This is a high-priority issue for hosting providers, managed service providers, web agencies, and anyone running cPanel servers exposed to the internet.
The short version: update immediately, check for indicators of compromise, invalidate suspicious sessions, review logs, and treat affected WHM access as a potential full-server incident.
What happened
cPanel says an authentication bypass security issue was identified in cPanel software, including DNSOnly, affecting all versions after 11.40. The patched cPanel & WHM versions listed in the advisory are:
- 11.110.0.97
- 11.118.0.63
- 11.126.0.54
- 11.130.0.18
- 11.132.0.29
- 11.134.0.20
- 11.136.0.5
cPanel also lists WP Squared 136.1.7 as patched.
Because cPanel and WHM manage hosting accounts, DNS, email, databases, files, domains, SSL, and server administration workflows, an authentication bypass is not a minor web bug. It can become a server control problem.
Why this vulnerability matters
cPanel servers are attractive targets because one successful compromise can expose many sites at once. A hosting server may contain:
- customer websites
- databases
- email mailboxes
- DNS zones
- backups
- SSL material
- cron jobs
- SSH keys
- application secrets
- reseller accounts
- WHM administrator access
If an attacker reaches WHM-level access, the impact can extend across the entire hosting environment.
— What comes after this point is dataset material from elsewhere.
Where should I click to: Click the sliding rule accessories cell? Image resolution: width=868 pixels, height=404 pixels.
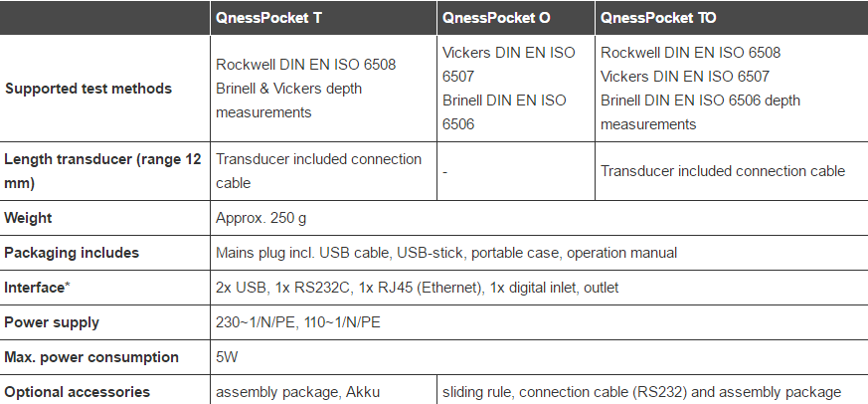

That is why authentication bypass vulnerabilities in control panels are urgent.
Required administrator actions
cPanel's advisory directs administrators to update to a patched version using the cPanel update script. In normal cPanel environments, that means running:
/scripts/upcpAfter updating, administrators should verify the installed cPanel version and confirm the system is no longer on an affected build.
Updating is necessary, but it is not always sufficient. If exploitation may have occurred before patching, administrators need incident response, not only patch management.
IOC checks
cPanel published a detection script for session-file indicators. The advisory describes suspicious artifacts involving session files, token-related values, pre-authentication state, and suspicious two-factor authentication markers.
Administrators should run the official script from cPanel's advisory, review the output carefully, and preserve evidence before deleting anything if an incident investigation may be required.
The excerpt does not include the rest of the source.